Please copy every line from the records below that contains the string "Given".

(DATASET EXTRACT Opens)

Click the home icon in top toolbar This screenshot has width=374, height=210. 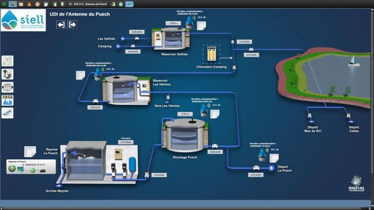tap(4, 4)
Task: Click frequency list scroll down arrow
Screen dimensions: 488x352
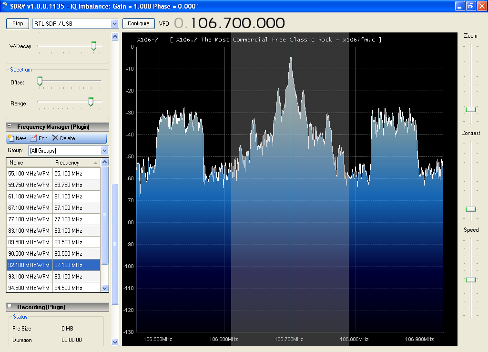Action: [105, 288]
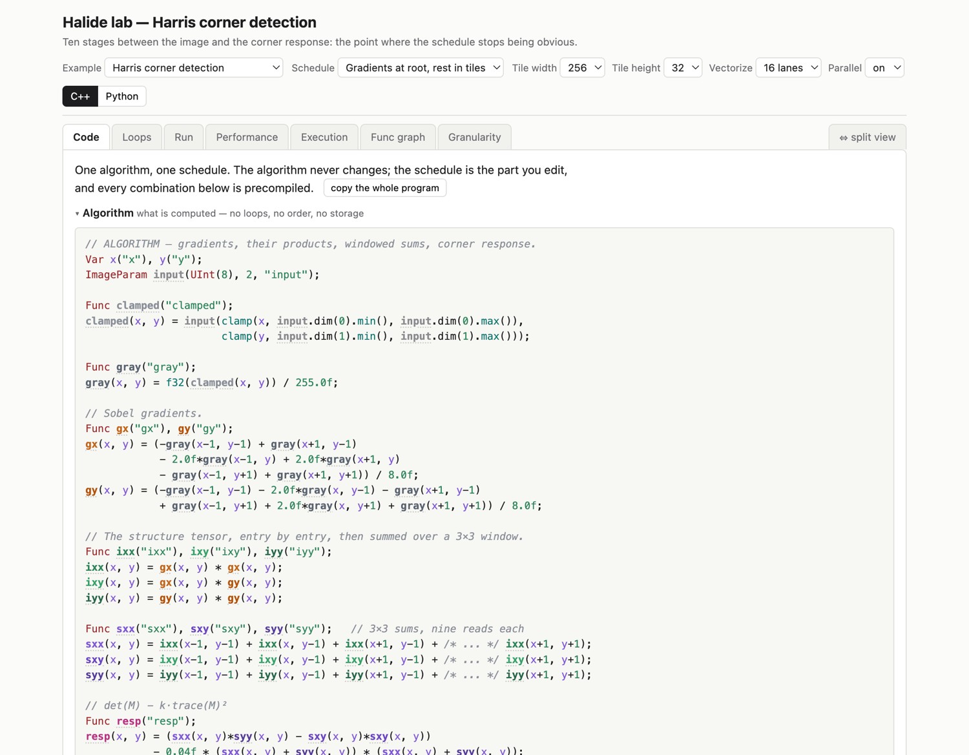Open the Granularity tab

click(474, 137)
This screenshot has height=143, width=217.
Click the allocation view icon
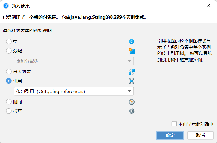point(132,51)
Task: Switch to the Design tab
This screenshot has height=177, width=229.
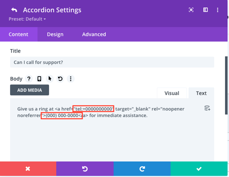Action: (x=55, y=35)
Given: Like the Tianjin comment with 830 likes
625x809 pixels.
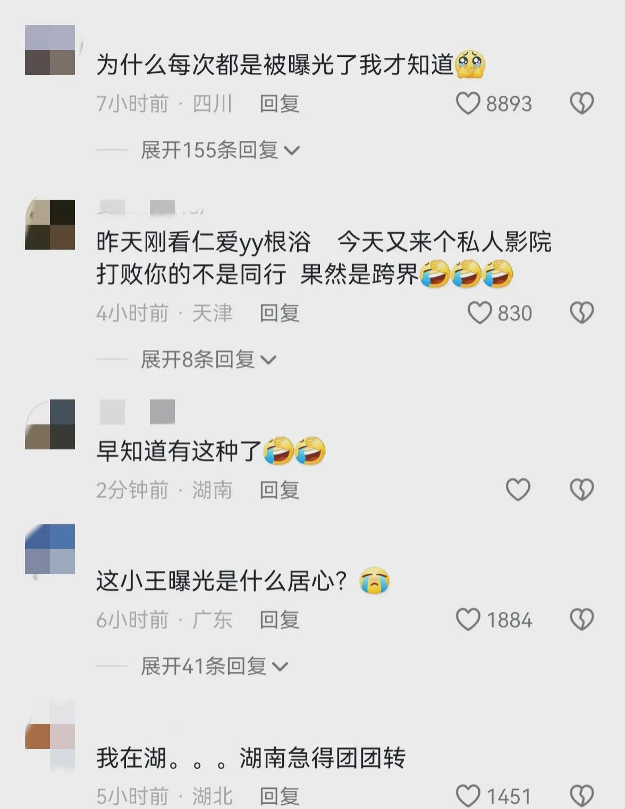Looking at the screenshot, I should (479, 313).
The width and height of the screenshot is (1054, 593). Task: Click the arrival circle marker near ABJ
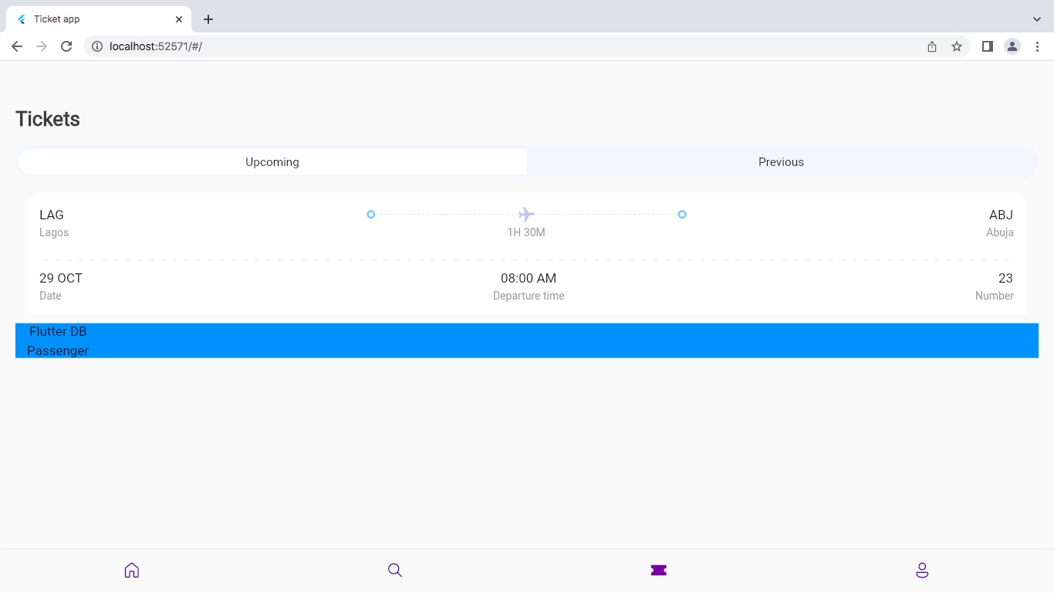(682, 214)
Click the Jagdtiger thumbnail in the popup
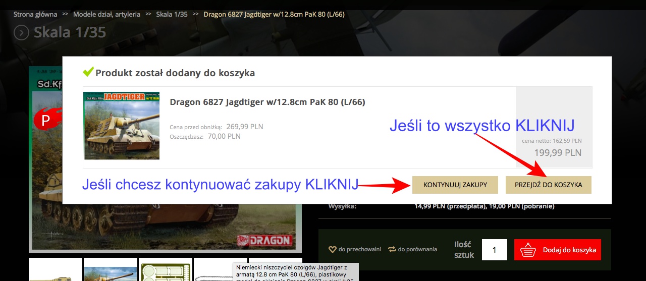The image size is (646, 281). tap(121, 126)
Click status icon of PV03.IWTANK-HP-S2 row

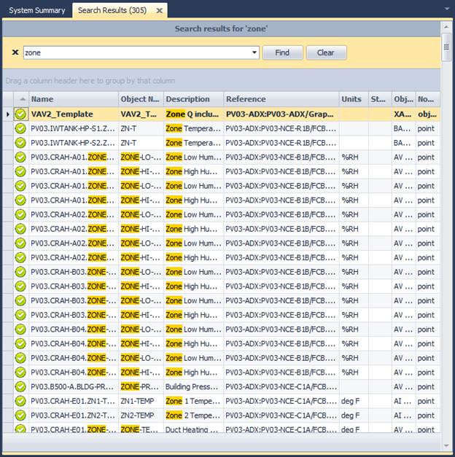[x=20, y=143]
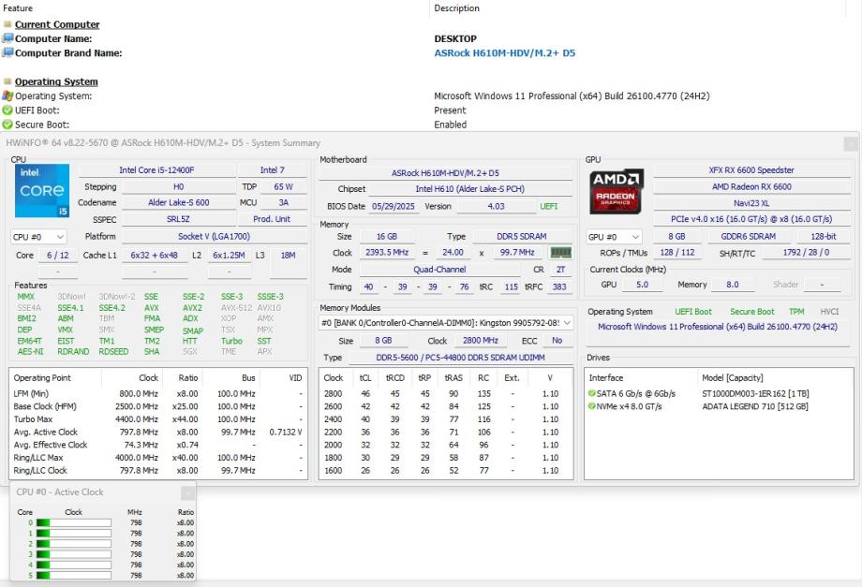862x587 pixels.
Task: Click the green checkmark next to Secure Boot
Action: pos(7,125)
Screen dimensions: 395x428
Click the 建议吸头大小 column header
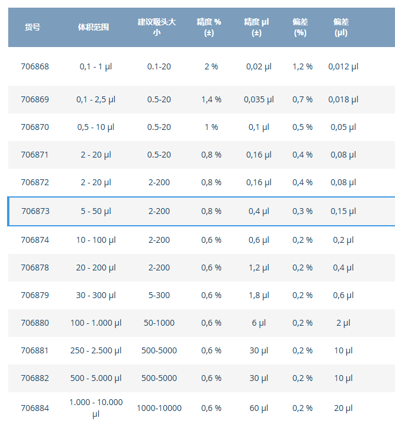(x=157, y=27)
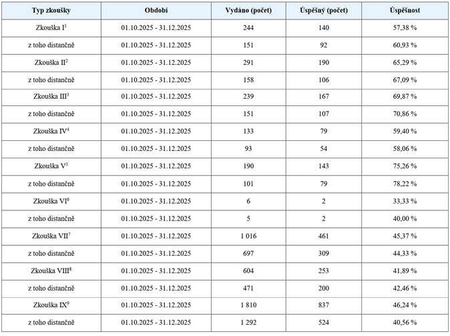Image resolution: width=450 pixels, height=336 pixels.
Task: Open footnote 1 next to Zkouška I
Action: (x=66, y=26)
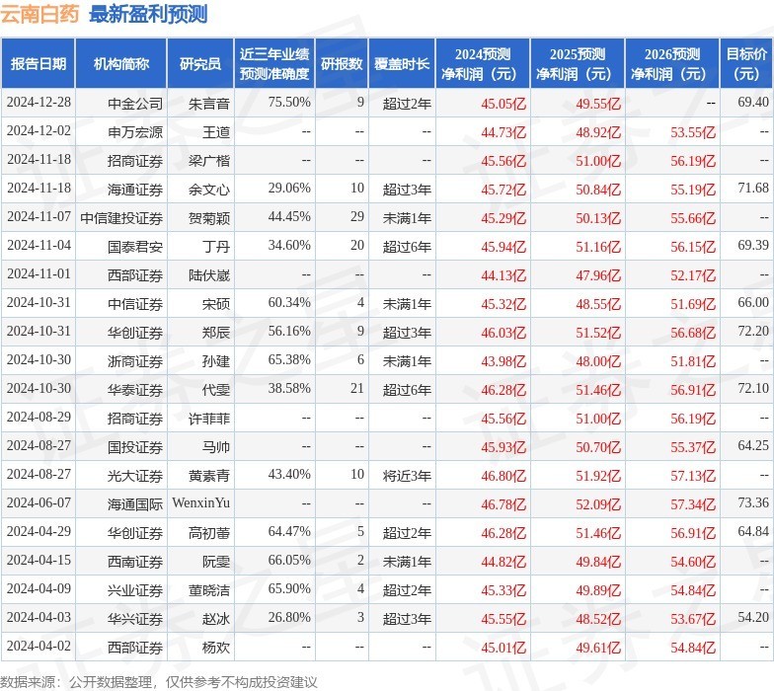Select the 光大证券 institution entry
The height and width of the screenshot is (691, 774).
pos(135,475)
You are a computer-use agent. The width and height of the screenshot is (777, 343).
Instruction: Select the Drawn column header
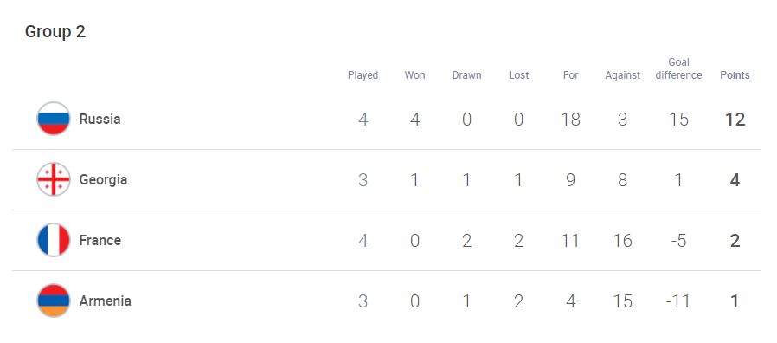click(x=466, y=75)
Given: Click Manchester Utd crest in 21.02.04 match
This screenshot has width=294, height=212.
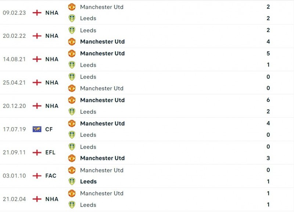Looking at the screenshot, I should (x=72, y=193).
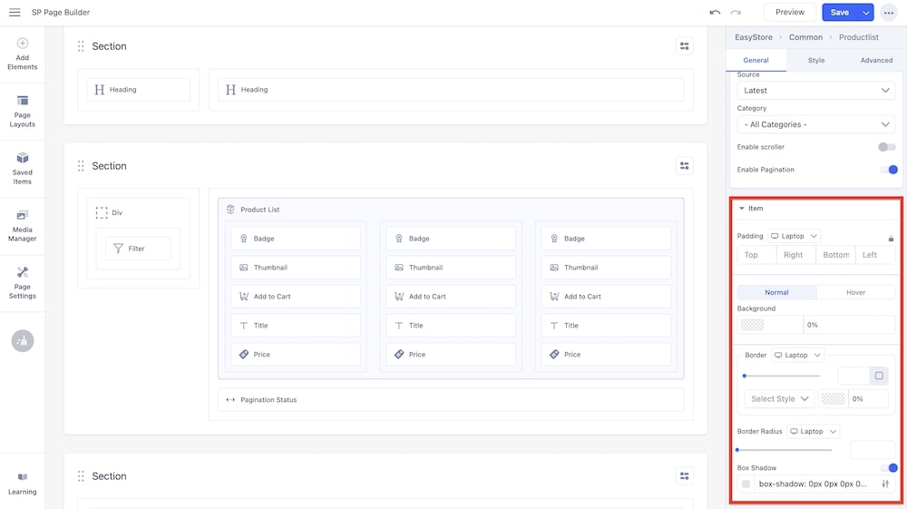Open Add Elements panel
This screenshot has width=907, height=509.
pyautogui.click(x=22, y=54)
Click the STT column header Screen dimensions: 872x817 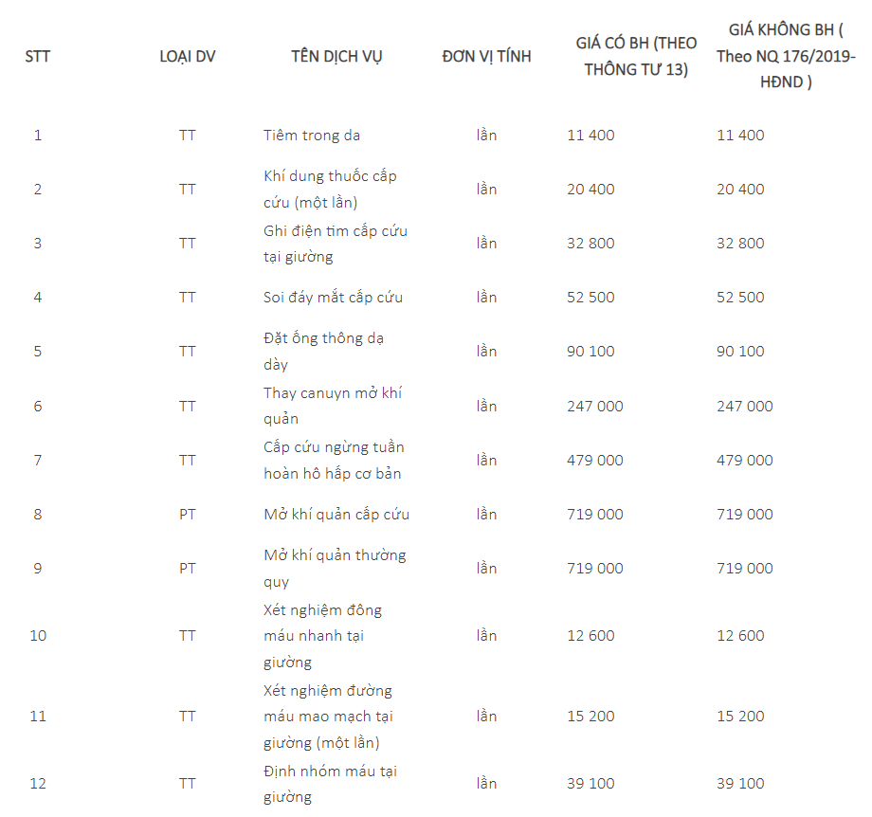[x=37, y=56]
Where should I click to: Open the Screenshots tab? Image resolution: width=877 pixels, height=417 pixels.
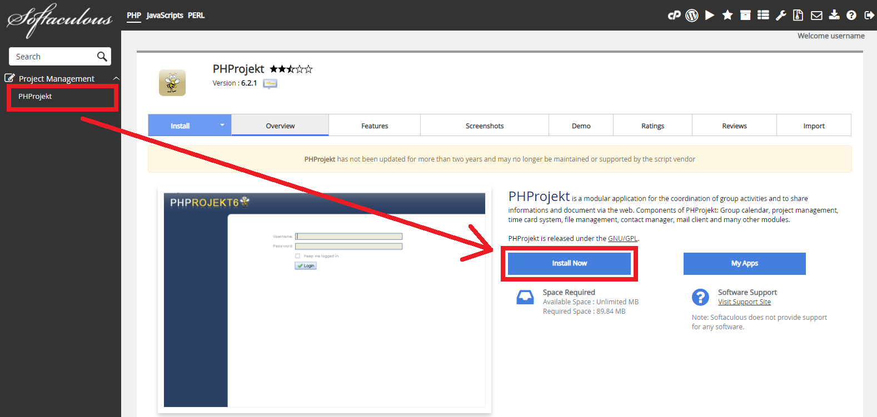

(DATASET EXTRACT Closes)

TASK OUTPUT:
Given: Like the Tianjin comment with 830 likes
Given: Click Manchester Utd crest in 21.02.04 match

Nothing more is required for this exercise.